Отпылал пышный закат, на Непр упали пронзительно-синие сумерки, в которых вода отличалась от земли слабым блеском, отражением первых звезд.
Вусегард и в потемках был различим – его стены рисовались четким черным силуэтом на фоне дрожащего оранжевого зарева. Видать, древляне жгли костры во дворе крепости.
– Передать по лодьям, – глухо распорядился Инегельд. – Высаживаемся с шумом. Всем зажечь по факелу, орать, петь, бренчать оружием. Запалить побольше костров. Подходите, тушите факелы и скрытно возвращаетесь на берег. Там их снова зажигаете, и топаете обратно к кострам. Уяснили? Пущай древляне насчитают не тысячу, а пять, десять тысяч воинов! Пускай всю ночь трясутся от страха – сомлевших и квелых мы одолеем шутя!
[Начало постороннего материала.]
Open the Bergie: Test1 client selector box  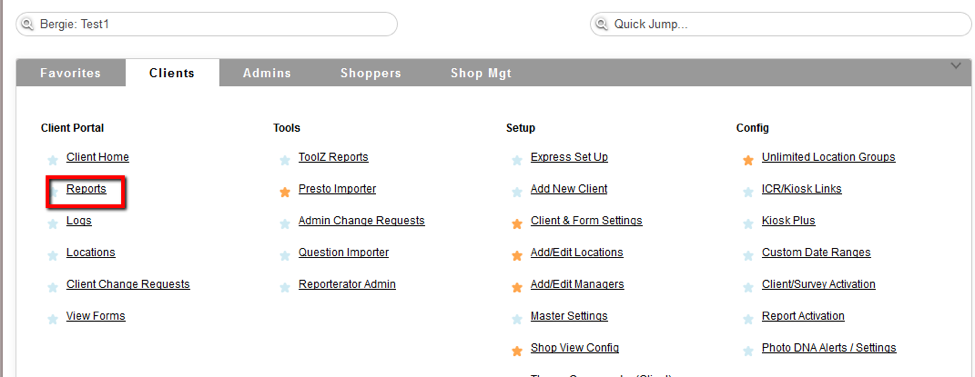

Варяги загоготали довольно, разбирая факелы и смешиваясь с усатыми савирами, чьи островерхие шлемы были обмотаны разноцветными чалмами.
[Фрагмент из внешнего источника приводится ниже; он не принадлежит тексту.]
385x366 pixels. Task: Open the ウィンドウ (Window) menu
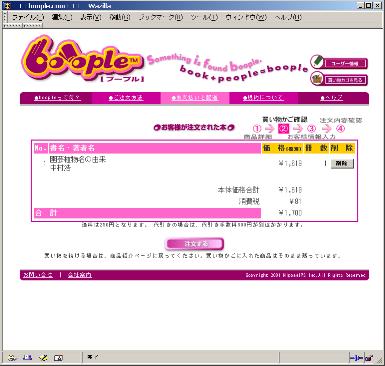[246, 17]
На расстоянии перестрела от Вусегарда осаждающие разжигали костры, бродили вокруг, громко переговариваясь и хохоча, свистя и подвывая по- печенежски, на манер волков, гремя щитами и распевая боевые песни. А ультины и вовсе в пляс пустились – кружили вокруг огня, гикая, подпрыгивая, бешено вращая клинками.
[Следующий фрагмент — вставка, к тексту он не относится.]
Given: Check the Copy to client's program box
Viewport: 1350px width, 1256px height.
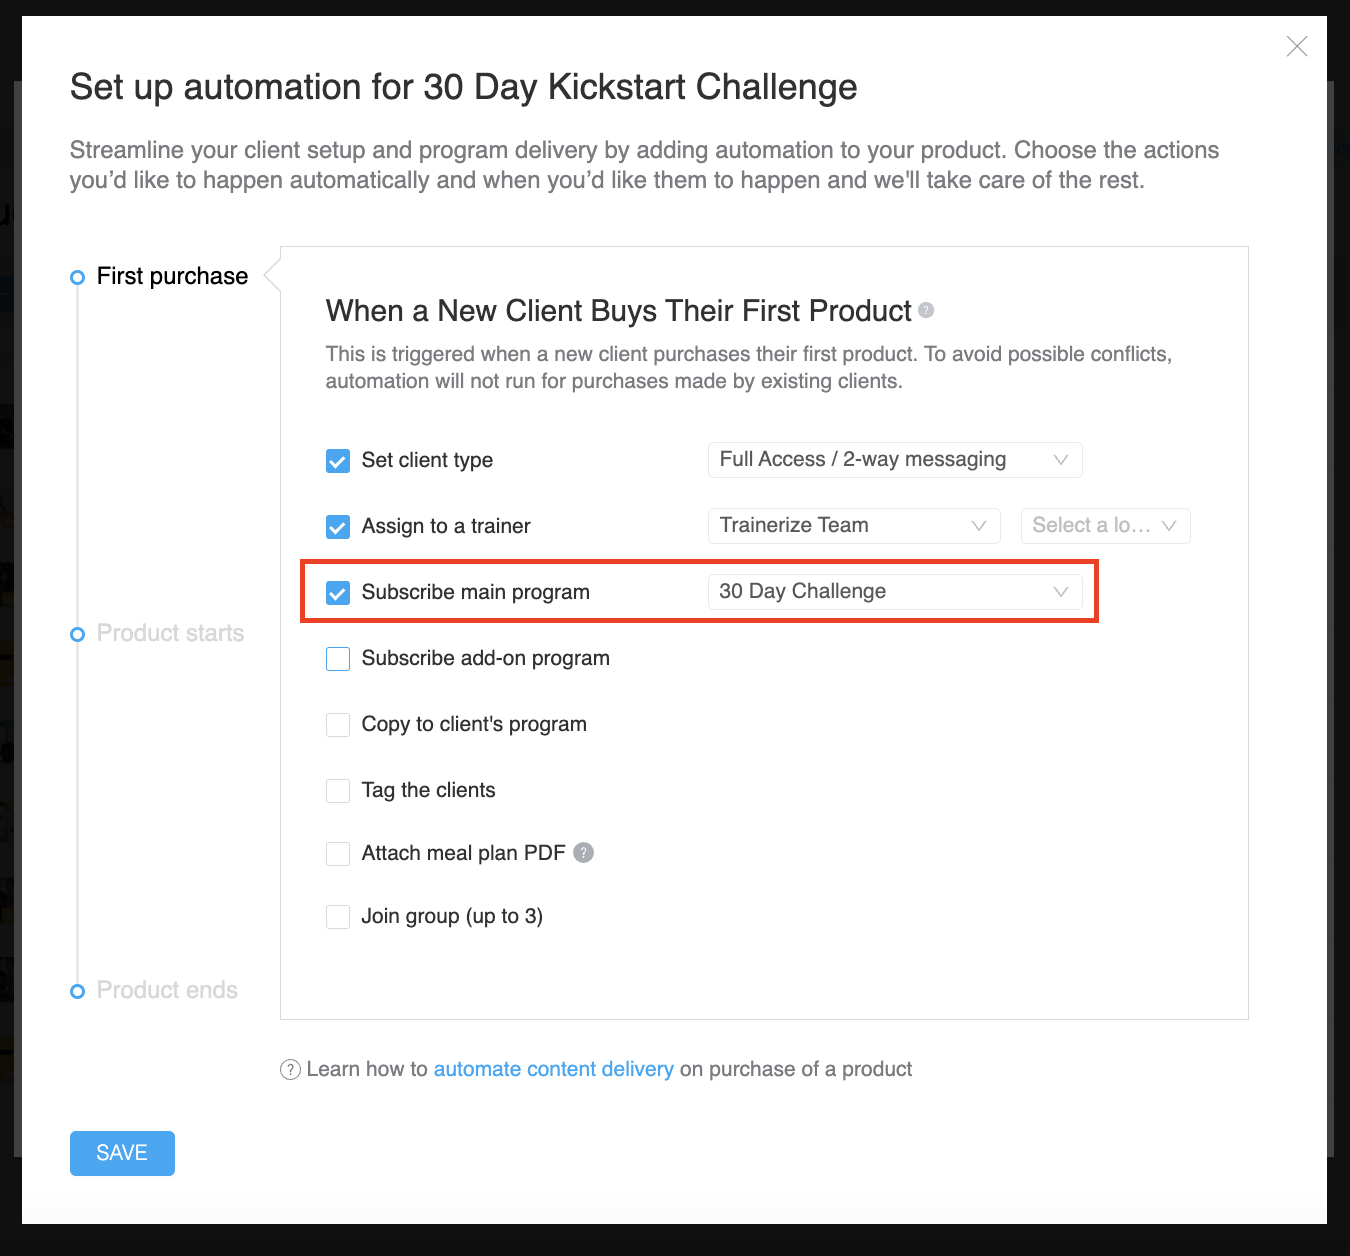Looking at the screenshot, I should pyautogui.click(x=338, y=725).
Олег сунул горящий факел в траву, и тот потух.
– Обратно теперь, да? – задышал в затылок ему Пончик.
– Угу. Пошли, только тихо...
Пробравшись кустами, оба вышли на берег, где тоже горели костры, бросая отсветы на поникшие паруса.
– Дубль два! – ухмыльнулся Пончик, зажигая потухший факел.
– Вперед!
Они вернулись к кострам у крепости и вновь спустились к берегу. И еще раз. И еще. Если кто из древлян вел счет прибывшему воинству, то число взявших Вусегард в осаду давно перевалило за пять тысяч. Увидеть же истинное положение дел осажденным мешала ночь. Луны и той не было на небосводе.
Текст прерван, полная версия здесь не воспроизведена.